From People Also Ask to AI Search — Reading the Signals That Matter | Mark Williams-Cook
Gianluca Fiorelli
ai-searchseopeople-also-askquery-fan-outsite-quality-scoregoogle-leakbrand-signalsintent-mapping
Summary
Mark Williams-Cook (AlsoAsked, Candour agency) and host Gianluca Fiorelli discuss how AI search reshapes SEO practice. Williams-Cook frames the shift as evolutionary not revolutionary: the core activities (technical health, content quality, coverage/authority) remain identical, but their relative weightings change. The conversation's most structurally interesting idea is "intent proximity" — People Also Ask data represents the next-most-likely question a searcher will ask, forming a manual version of what AI search does automatically via query fan-out. Google internally measures Time To Result (how fast a user's intent is fulfilled), which explains why AI search will win long-term: it reduces friction for comparable outcomes.
Williams-Cook reveals he's building queryfan.com — an open community database of real AI prompts and their associated query fan-outs, letting SEOs see what the LLM actually searches for when triggered by specific prompts. This is the first tool designed to reverse-engineer the retrieval layer rather than the generation layer.
On the decay of traditional signals: if users migrate to AI search (80%+ searches inside LLMs), they stop clicking SERPs and stop linking to websites. The link graph and click data that power current ranking will decay.
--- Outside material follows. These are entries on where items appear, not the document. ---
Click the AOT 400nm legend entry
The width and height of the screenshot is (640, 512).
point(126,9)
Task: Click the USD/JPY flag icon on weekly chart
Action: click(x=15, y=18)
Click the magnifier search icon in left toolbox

LLM companies releasing browsers (Arc, etc.) signals their need for interaction data to replace these dying signals. Williams-Cook estimates this is "quite far away" because no one has a working solution for LLM-scale answers without web graph metrics.
Fiorelli contributes a key operational insight: Google's SERP features (topic filters, People Also Ask, People Also Search) are not just ranking features — they're a real-time map of how Google categorizes topics. The order of tabs in the search menu (left-to-right in Western markets) reveals Google's perceived dominant intent. This is free competitive intelligence most SEOs ignore.
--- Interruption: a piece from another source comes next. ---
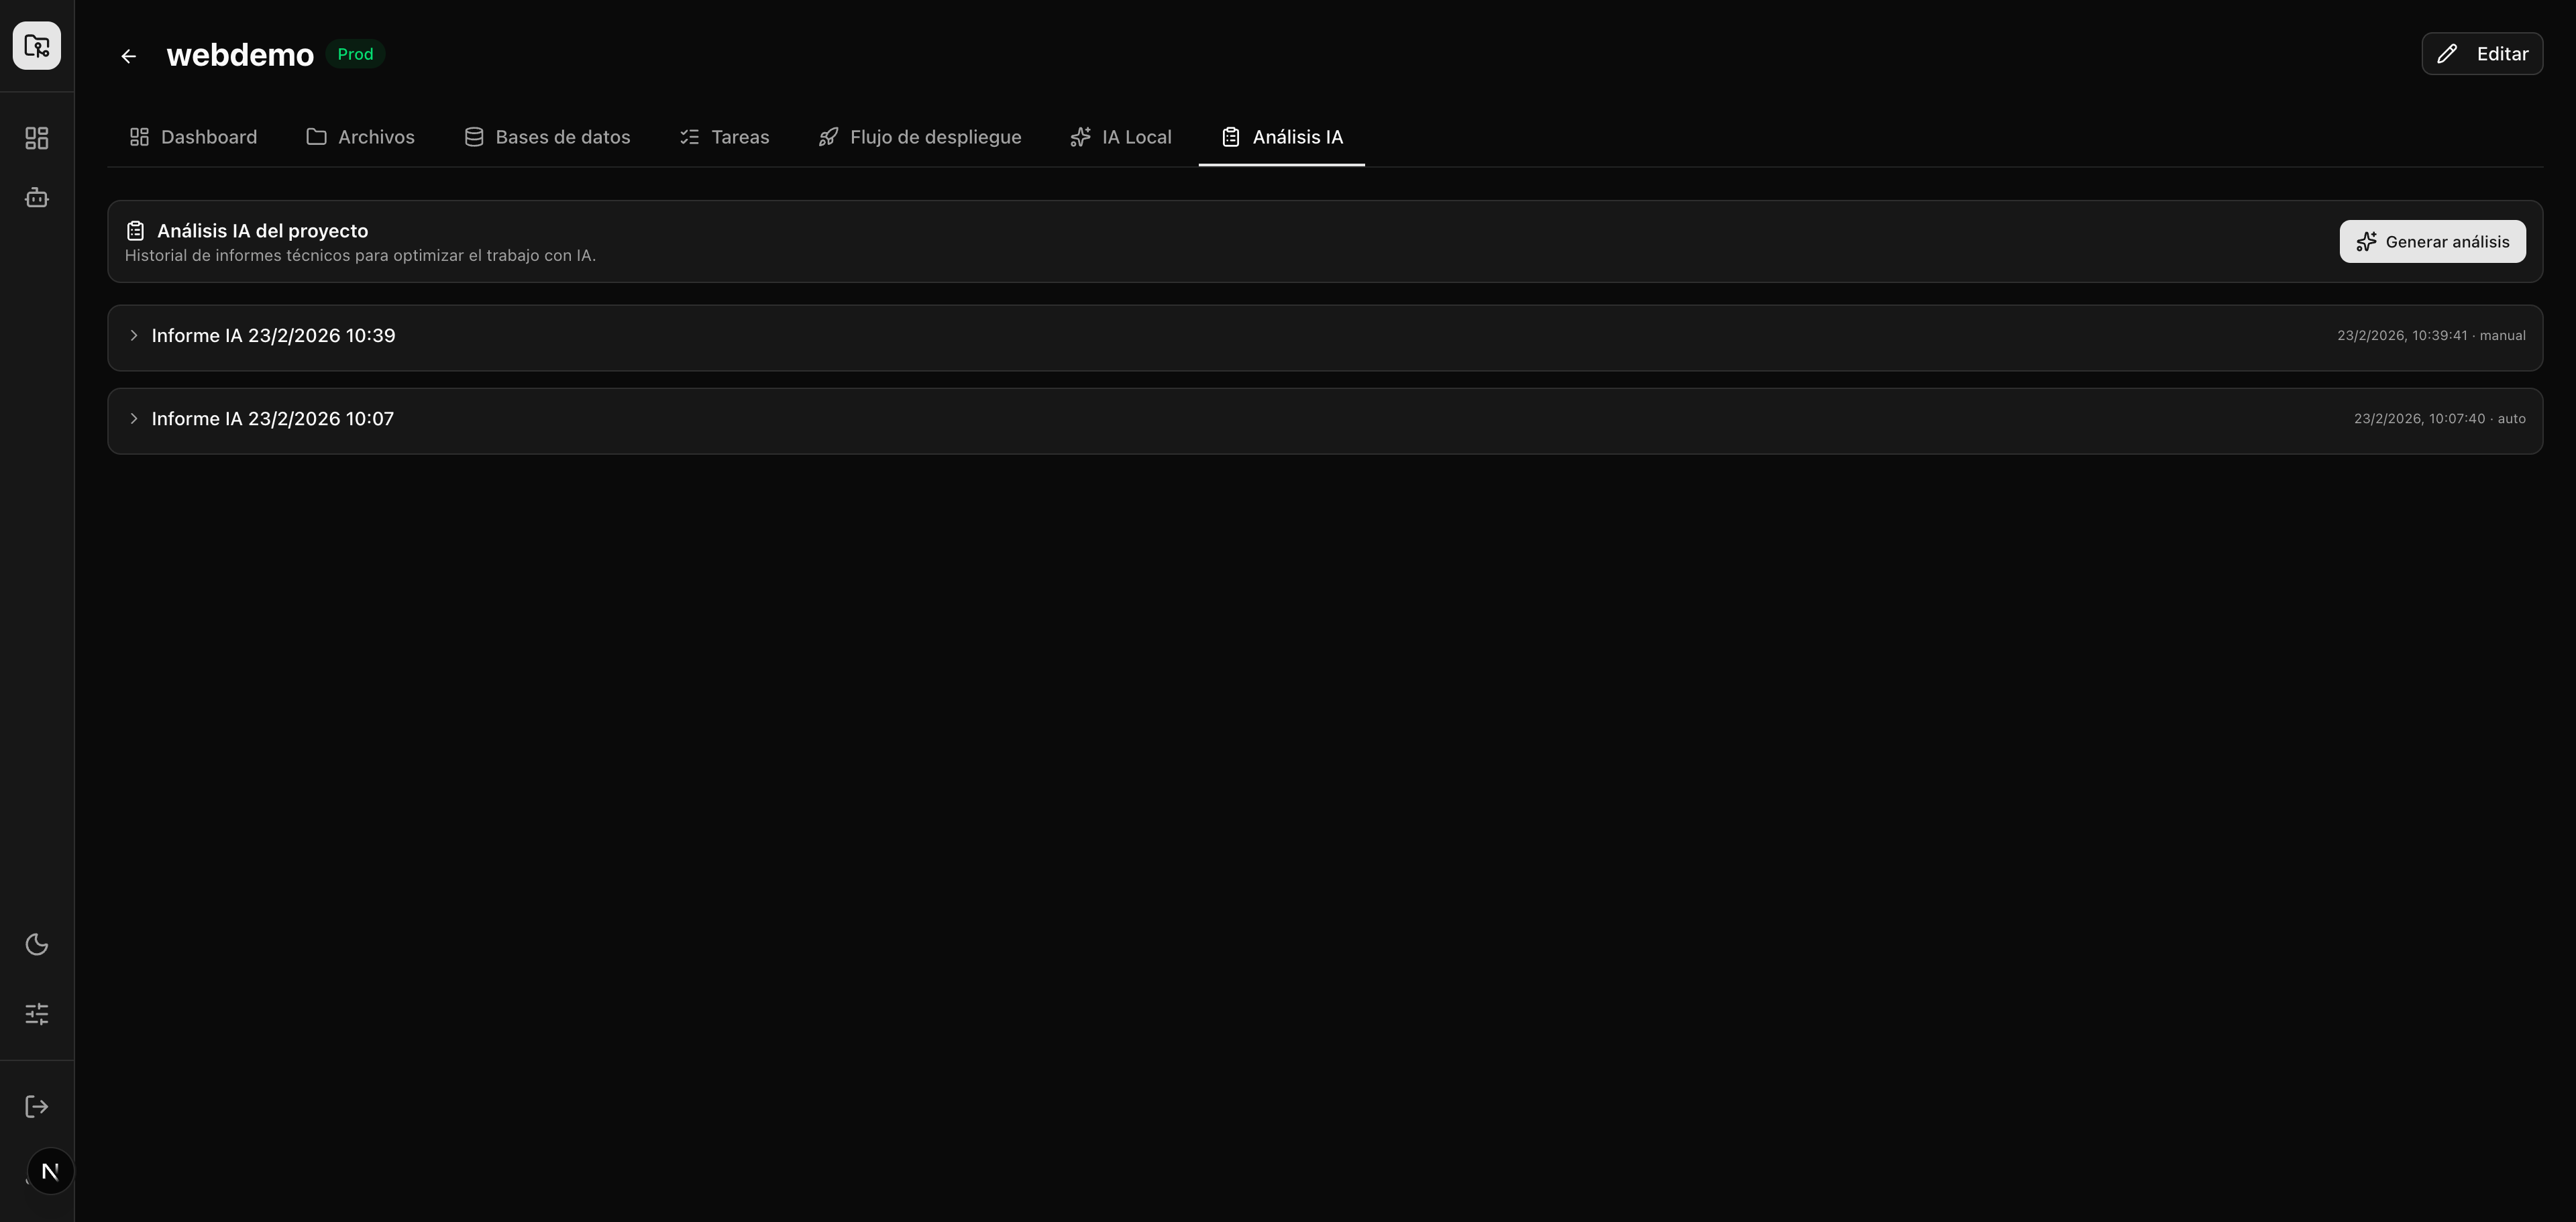Viewport: 2576px width, 1222px height.
Task: Toggle dark mode with the moon icon
Action: click(36, 944)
The Google API leak discussion reveals the site quality score as the most important discovery: below a threshold score, your content is invisible regardless of quality. The score is calculated primarily from user click data; when unavailable, Google builds phrase models and compares them to known-quality sites. Amazon.com scored average; university FAQ subdomains scored highest (because 100% of their search traffic was intentional navigational queries). Implication: brand search volume is now a survival metric, not a vanity metric.
Key Takeaways
- → AI search is an extension of SEO, not a replacement — same core activities (tech, content, authority), different weightings
- → People Also Ask data = manual version of query fan-out. Use PAA not for FAQ generation (Google penalizes that pattern since HCU) but to map the full intent journey around a topic
- → Site quality score from Google leak: content quality is irrelevant if your site doesn't pass the qualifying round. Brand search volume = survival metric
- → Query fan-out tool (queryfan.com) will let you see what LLMs actually search for — optimize for retrieval triggers, not generation outputs
- → Signal decay thesis: link graph + click data will erode as users migrate to AI search. LLM browser launches (Arc, etc.) are the replacement signal strategy
- → Topic filter order in Google SERP reveals dominant intent — free competitive intelligence most practitioners ignore
- → Consensus problem: if your content says the same thing as competitors, weaker brands lose. Differentiation via unique data/perspective is the only edge
- → Personalization in AI search is real and immediate: ChatGPT wove a 'vegan' mention from earlier conversation into running shoe recommendations, changing brand surfacing
Notable Quotes
"If you reduce friction, you give people a comparable outcome for less effort, that will be the thing that wins out in the long term."
"We are moving from deterministic search engines to probabilistic systems."
"It doesn't matter how good your content is and how many experts you have, if you are not scored correctly, you are not even in the race."
"If Google sees that nobody is actually actively searching for you, your site is dead in the water."
"A great question to ask is: if search engines didn't exist, would I still be doing this thing? It's a great way to know you're building equity."